The Pythagoreans initiated in much the same way as the Eleusinian initiates did. They were careful of who they let to become initiates, but they also were revolutionary in that they allowed women to join. “Granted that the ritual and the mystery had a symbolic character for the ancient Eleusinian worshippers, Pythagoras in taking over the basic pattern minimized the ritual and stressed the symbolic character of the religious formulations” (Wheelwright 201).
To be eligible for consideration to become initiated, the initiates had to take a pledge of silence. “Iamblichus tells us that applicants for membership of the brotherhood were made by Pythagoras to keep a five-year silence as part of their novitiate” (Guthrie 151).
Traditional rituals (such as initiation) were a necessary characteristic of the “mysteries”, but many mystery cults practiced their own unique rituals, traditions, and secrecy. The Orphics’ beliefs could only be satisfied through strenuous efforts and rituals lasting their whole life. “Initiation was an essential part, but the rites must be periodically renewed and life as a whole lived differently, with the observance of ritual prohibitions among which abstention from meat was, as with the Pythagoreans, of the greatest importance” (Guthrie 198).
During the Orphic rituals, a priestess most often purified the members of the cult by dumping water over their heads while the members prayed to god with a serpent in their hand. The Eleusinian mysteries held traditional beliefs but did not practice ceremony with the exception of initiation.
+ + + + + + +
Set of tasks:
a - Which people does the passage on Greek mystery cults name? List every one.
b - Does each of these statements agree with the passage on Greek mystery cults? Answer yes or no for each, quoting the words that decide it. (i) The Pythagoreans admitted women as members. (ii) The Eleusinian mysteries held many ceremonies besides initiation. (iii) Applicants to the Pythagorean brotherhood had to stay silent for five years.
c - Can you carry the passage on Greek mystery cults forward, starting right after its final sentence?

Data:
+ + + + + + +
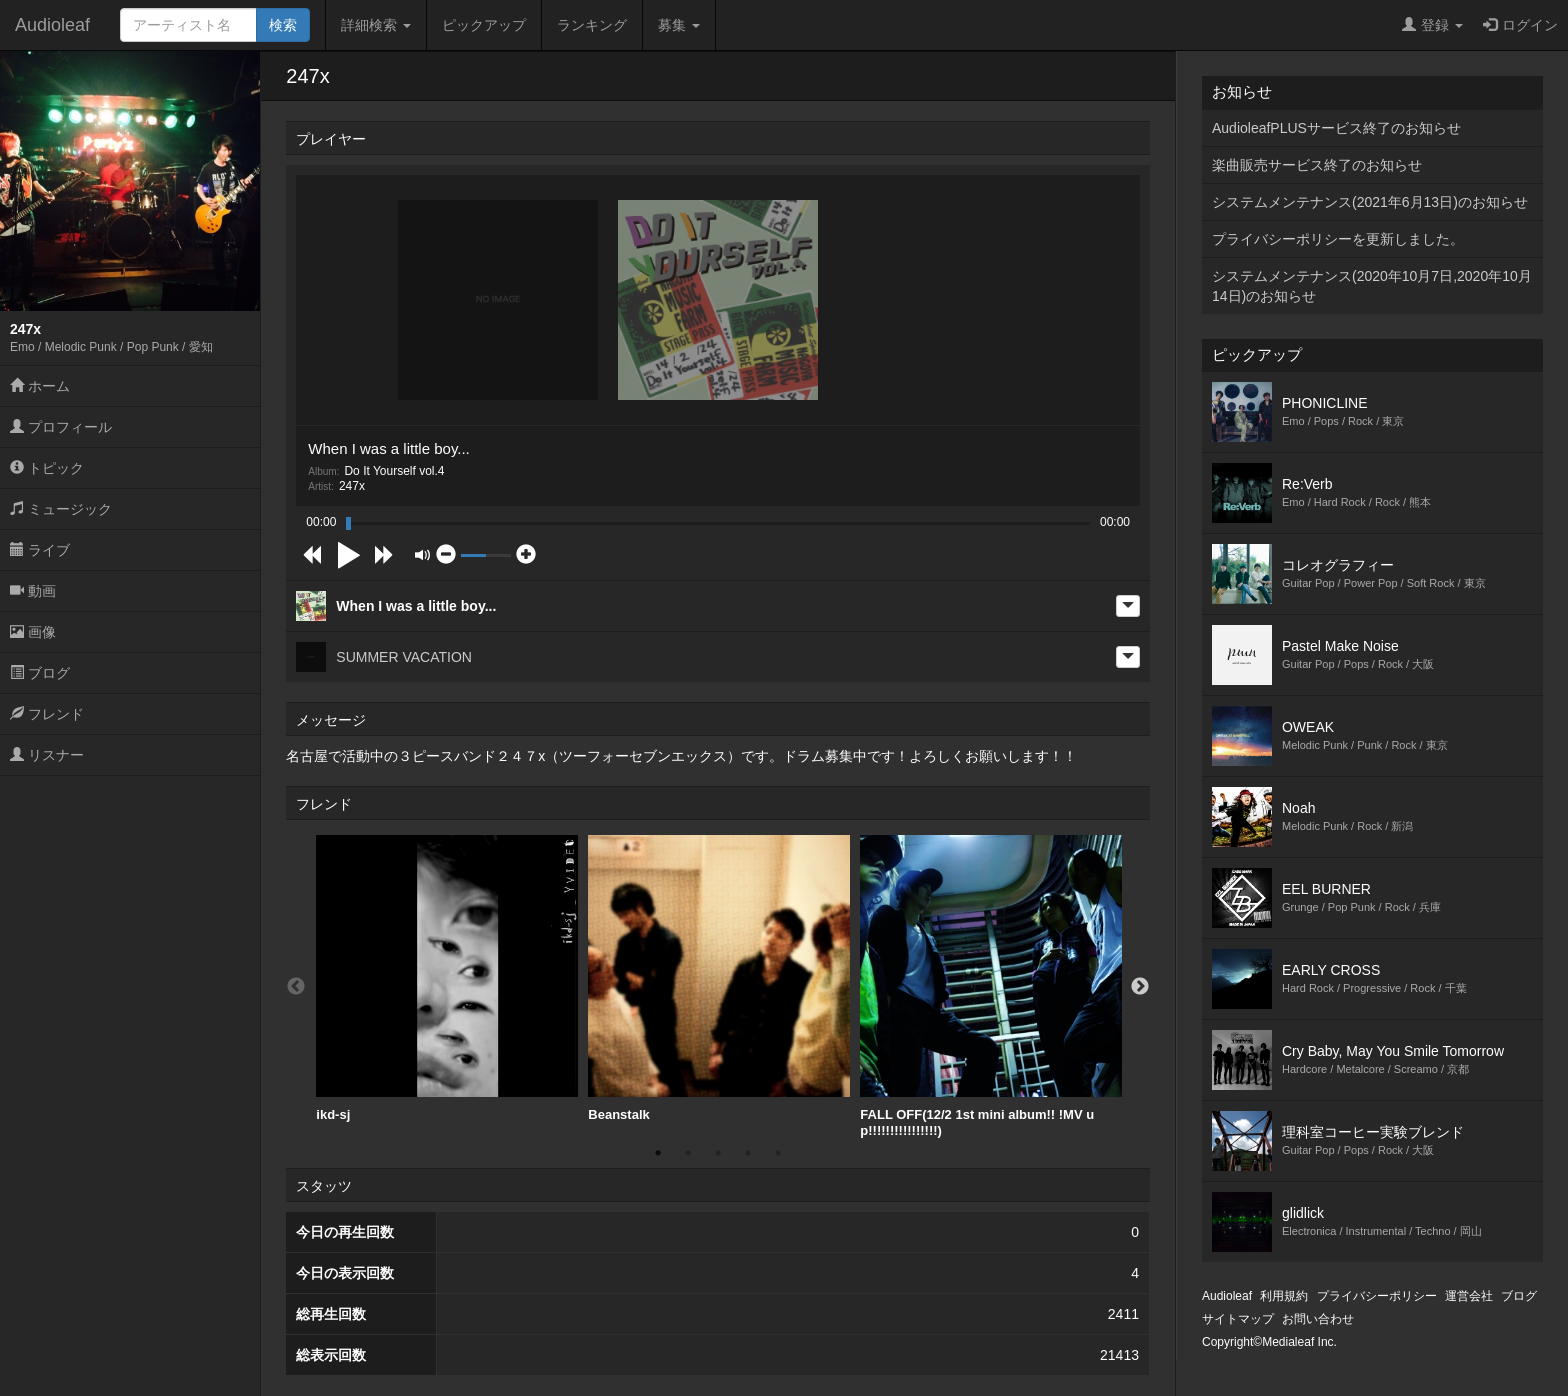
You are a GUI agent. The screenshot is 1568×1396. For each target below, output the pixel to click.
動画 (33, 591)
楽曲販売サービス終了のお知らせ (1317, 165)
+ + + + + + +
Expected outputs:
a - Pythagoras, Iamblichus, Wheelwright, Guthrie

b -
(i) Yes: "they allowed women to join"
(ii) No: "did not practice ceremony with the exception of initiation"
(iii) Yes: "applicants for membership of the brotherhood were made by Pythagoras to keep a five-year silence as part of their novitiate"

c -
Common to all mysteries was the secretive way in which they all operated. Orphics and Eleusinian mysteries alike practice the sacred initiation ceremonies in secret. The beliefs of the mysteries were not beliefs expressed to the public, but beliefs only know to those who have been initiated. Oftentimes, the initiates (must) weren’t fully educated to the beliefs of the cult until after the initiation occurred, and during initiation, the members were made to take a vow of secrecy.
Pythagoreans practiced many rituals derived directly from preceding mystery cults such as sea bathing at initiation and fasts. They adopted most of the rituals and traditions from the Eleusinian mysteries, but they also used Orphic religious books as a reference to traditional ceremonies.
Pythagoreans performed many rituals as part of their daily routine. “The practice of silence each morning, between rising from bed and the ascetically sparse community breakfast, was a means on the one hand of reawakening one’s inner affinity with the divine, and on the other hand of exercising and strengthening one’s power of memory by daily practice in recalling the ordered events of the preceding day, then of the day before that, and so on” (Wheelwright 201).
These ritualistic actions were traditional to the Pythagoreans as well as daily readings, community meals, and the practice of sharing. Pythagoreans are famous for their strict secrecy policies. “Isocrates in a bantering vein (Bus. 29) remarks that those who claim to be disciples of Pythagoras are more admired for their silence than their most famous orators for their speech” (Guthrie 151). To become a member of the school, an initiate took a pledge of silence for five years. Religious historians will never know exactly what Pythagoras said to his followers because of the remarkable silence the Pythagoreans kept.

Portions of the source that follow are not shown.